La carga de cuidados recae principalmente en las mujeres, ya que el 76 por ciento de quienes realizan estas actividades pertenece a ese género y ser mujer multiplica por diez el peso de la desigualdad en las oportunidades para quienes cuidan. En el 40 por ciento de los hogares con menores ingresos, el trabajo no remunerado representa un obstáculo adicional para ascender en la escalera social, lo que agrava la persistencia de la pobreza en los estratos más bajos. El informe subraya que esta dedicación genera riesgos educativos, afectaciones a la salud mental y menor inserción en el mercado laboral formal.
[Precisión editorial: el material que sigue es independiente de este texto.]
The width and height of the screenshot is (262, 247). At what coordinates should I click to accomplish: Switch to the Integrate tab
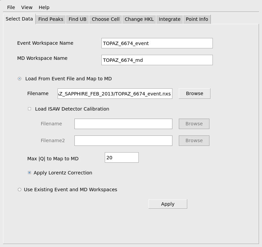click(169, 19)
El estudio del CEEY se suma a evidencias recientes sobre el valor económico del trabajo no remunerado en labores domésticas y de cuidados, que según datos del INEGI para 2024 equivale a 8 billones de pesos y representa el 23.9% del PIB nacional, con las mujeres aportando el 72.6 por ciento de ese monto. Esta realidad refuerza la necesidad de mecanismos como un Sistema Nacional de Cuidados para mitigar las desigualdades históricas en el acceso al empleo remunerado.